In September 1983, Robert F. Kennedy Jr. fell ill on a flight to Rapid City, South Dakota. The pilot radioed ahead for medics. By dint of his famous name, Kennedy, then 29 and fresh out of law school, was taken to a VIP room at the airport, where investigators found heroin in his luggage.
By his own account, Kennedy, who later pleaded guilty to a felony charge of possessing heroin, had become addicted to the drug in his teens, as he struggled to cope with the assassination of his father. Two days after the airplane episode, he checked himself into a New Jersey drug treatment center. He says he has been sober ever since.
Now Kennedy is President-elect Donald Trump’s pick to be health secretary, a nomination he landed after a renegade presidential campaign in which he cast his life as a redemption story. He told a conservative Christian radio host this year that as an addicted and troubled young man he had undergone a “spiritual awakening” and “knew he had to change at a deep, fundamental way.”

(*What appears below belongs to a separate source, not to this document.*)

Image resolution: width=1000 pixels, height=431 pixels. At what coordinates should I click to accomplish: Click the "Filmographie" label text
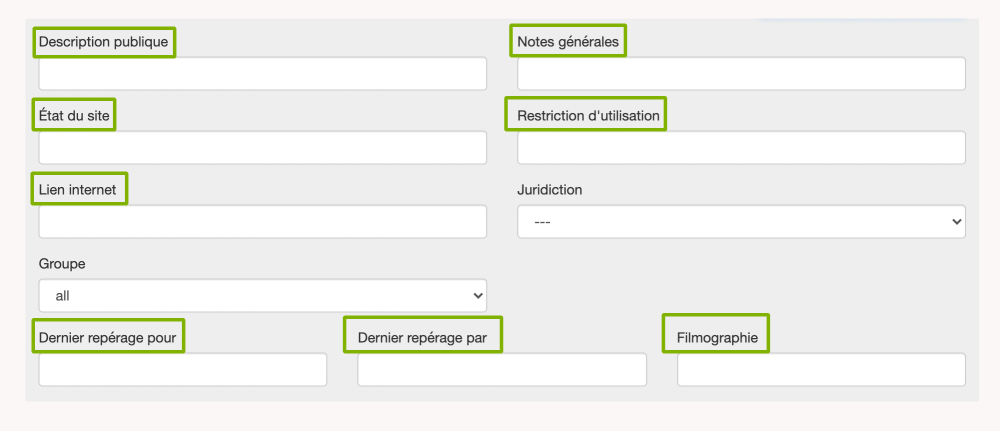pos(717,338)
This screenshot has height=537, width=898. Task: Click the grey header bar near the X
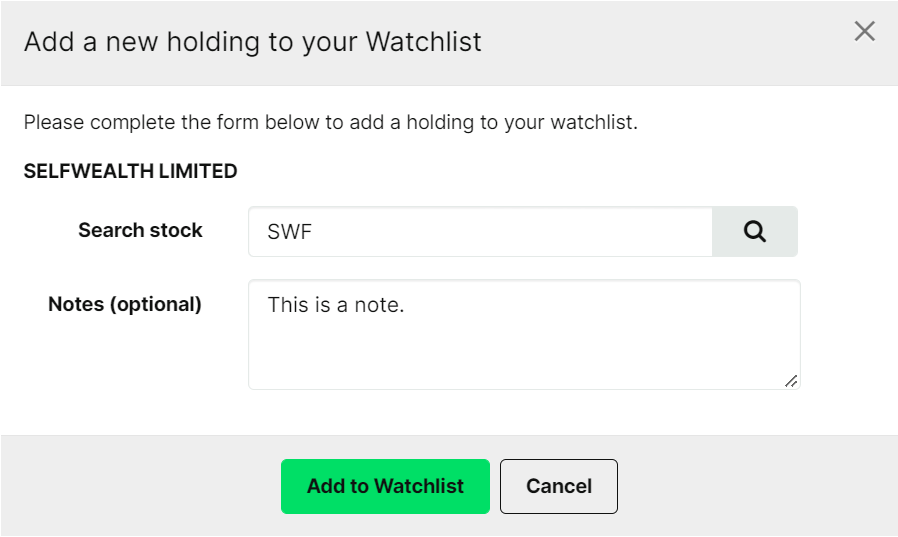pos(687,43)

Yet Kennedy’s early fight for sobriety was far from the end of his battles with demons and self-destructive impulses. An examination of his life, gleaned through interviews with more than a dozen people, court filings and his own statements, reveals his distinct pattern of cycling through extremes — including his early drug addiction, compulsive sexual behavior and deep dives into conspiracy theories — all while under the microscope of fame.
At midlife, Kennedy won public acclaim as a crusading environmental lawyer who sued corporate polluters, cleaned up rivers and lobbied to protect New York’s drinking water. But he was also a serial philanderer who kept a journal chronicling his encounters and assigned numerical scores to women, even as he berated himself for his inability to control his actions.
His infidelities contributed to the breakup of his second marriage, according to interviews with people who knew the couple. A former nanny who worked for his family during this time also has accused Kennedy of making sexual overtures toward her and touching her without consent.
As an anti-vaccine advocate, Kennedy has plunged into dark and conspiratorial views of government, the press, scientific institutions and especially the drug industry. He has promoted wild and debunked theories, suggesting AIDS could be caused by “poppers,” an inhaled drug popularized by gay men in the 1970s, rather than HIV. He backed a documentary asserting that the 2020 pandemic was a “plandemic” — an event orchestrated by the government as part of an effort to undermine American liberties.
Kennedy declined a request for an interview. Friends and close associates say his choices are best understood as a quest to live up to the legacy of his father and namesake, Robert F. Kennedy, the former attorney general, senator and liberal icon who was assassinated while running for president in 1968.